DNS issues 3

I too clicked on “Enable DNSSEC” before checking to see if my registrar supported it - it does not.

Clicking “Cancel Setup” does not return it to its original state. The KB article on this essentially says to “try to convince the registrar of the error of their ways” - which is not an acceptable, technical solution.

So, here I am with my site serving up this error message:
Cannot communicate securely with peer: no common encryption algorithm(s). Error code: SSL_ERROR_NO_CYPHER_OVERLAP

Is there an evolution of it rolling back?(i.e. does it have to propogate back to the original setting?) If so, that should be noted somewhere in the KB.

I am all for DNS security, but I am also a fan of the old agile saying, “deliver working software”. This breaks my site with no visible method of rolling back that I can see… that does not sit well.

Oh nice, I just got an email from the support ticket that I just filed… essentially telling me that I am ‘on my own’… lovely way to treat your customers when they are trying your service out as a proof of concept.

Argh. Not happy at the moment.

So yes, it did propagate back after a period - as I expected it might.



This is an error received when the users are attempting to access your site over SSL and a certificate has not yet been issued. It’s not a DNSSEC error.


And your SSL cert has now been issued and the site is responding over SSL.


That is an AMAZING coincidence that it happened EXACTLY at the same time I tried to configure DNSSEC and it went away after a period where it rolled back.

Now, not sure how long you’ve been in the business, but nothing… happens by coincidence. Since the SSL had been set up for days - and working - not sure how it miraculously fixed itself afterward. Dave’s rule: nothing happens by coincidence and nothing fixes itself.

If you notice, the error was a cypher error. Doing some research (not just coming up with a knee jerk response to place blame on the customer), it seems that this is an algorithm mismatch error. But hey, why try to fix the problem when it is easier to blame the customer and other service providers.

so far, I am giving the support team a zero… not impressed at all.

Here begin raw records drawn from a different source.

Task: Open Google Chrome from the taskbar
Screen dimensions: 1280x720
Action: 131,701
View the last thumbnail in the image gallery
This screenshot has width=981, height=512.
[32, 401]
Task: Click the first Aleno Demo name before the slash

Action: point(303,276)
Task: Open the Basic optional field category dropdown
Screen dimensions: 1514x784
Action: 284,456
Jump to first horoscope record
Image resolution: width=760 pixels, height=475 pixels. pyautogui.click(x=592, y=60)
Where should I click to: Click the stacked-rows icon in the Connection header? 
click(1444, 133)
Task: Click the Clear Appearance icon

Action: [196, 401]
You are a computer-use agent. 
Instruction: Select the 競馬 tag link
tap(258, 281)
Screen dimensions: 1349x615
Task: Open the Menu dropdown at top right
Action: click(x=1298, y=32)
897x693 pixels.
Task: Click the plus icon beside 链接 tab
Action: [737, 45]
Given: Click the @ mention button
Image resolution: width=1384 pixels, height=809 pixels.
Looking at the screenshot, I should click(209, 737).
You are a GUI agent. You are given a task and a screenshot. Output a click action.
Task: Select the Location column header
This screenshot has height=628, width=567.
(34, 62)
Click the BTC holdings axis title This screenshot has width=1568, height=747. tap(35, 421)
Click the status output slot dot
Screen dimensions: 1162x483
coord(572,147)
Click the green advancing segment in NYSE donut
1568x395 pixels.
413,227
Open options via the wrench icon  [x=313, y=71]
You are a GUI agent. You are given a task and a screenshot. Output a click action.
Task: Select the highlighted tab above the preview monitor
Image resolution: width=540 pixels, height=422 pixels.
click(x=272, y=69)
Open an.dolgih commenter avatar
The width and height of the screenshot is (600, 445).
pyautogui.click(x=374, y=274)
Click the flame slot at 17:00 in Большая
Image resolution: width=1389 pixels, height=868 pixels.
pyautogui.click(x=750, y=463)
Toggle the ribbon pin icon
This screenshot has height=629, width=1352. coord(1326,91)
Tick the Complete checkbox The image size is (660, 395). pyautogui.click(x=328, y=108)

First: calm down a bit, everyone here is trying to help out, for free, in their free time. This is not the standard support, but a user community.

Getting to the issue at hand, DNSSEC errors appear at DNS resolution time, it would have been an error of the type “can’t find the server” or something similar since a validating resolver failing the DNSSEC check for some reason would not return response for anything in your domain.

A SSL_ERROR_NO_CYPHER_OVERLAP, while completely plausible for it to be on Cloudflare’s end (I doubt that is the case as I have never seen one happen), is SSL related in the browser <-> server connection (with a response from DNS, so no DNSSEC errors). Could it be possible that for some strange reason your IP changed (the :orange: turned :grey:, the NS changed temporarily, etc.) and the certificate then failed since it wasn’t a valid one (if there was even one on your origin server).


Not particularly amazing. You made a lot of changes in a very short period of time and simply misattributed the cause of the error. Cloudflare has a lot of moving parts, it can be difficult to determine what is going on sometimes.

28 years.

It wasn’t a coincidence it was caused because your traffic was routing through Cloudflare for SSL and there wasn’t an SSL certificate on our edge for your domain. My response wasn’t a question or a guess.

Your zone was onboarded to Cloudflare yesterday, so it is not possible that an SSL certificate was issued by Cloudflare and pushed to our edge for your zone prior to that. It may be that you have an SSL certificate on your origin but when Cloudflare acts as a proxy it also acts as an SSL termination endpoint. Once Cloudflare issued an SSL certificate the issue was resolved (my second response wasn’t a guess either).

It is a pretty common error customers encounter when first onboarding to Cloudflare. I explained the cause and I’m sorry if you felt blamed when it was attributed to something else.

Well I’m not on the support team, so I hope you won’t hold my answers against them. However as far as technical accuracy goes… if you will inspect the certificate displayed for your site you should see that it was issued by Cloudflare which should confirm my assertion that Cloudflare acts as an SSL termination endpoint.

Remember: Life is pretty good.


I apologize that you were inconvenienced by the error, we do try to make the process as seamless as possible but there are a lot of moving parts and things don’t always go smoothly. We’ve made a number of changes to our SSL issuance pipeline and the process overall is much faster and more reliable than it was previously.


Determining if we could/should :orange: a record from the very beginning is a topic we debate quite often internally. The downside to not automatically :orange: a record is that it relies on the user to make a change later and since Cloudflare has a lot of moving pieces it is quite possible they may not make the change and that leaves them vulnerable for the long term.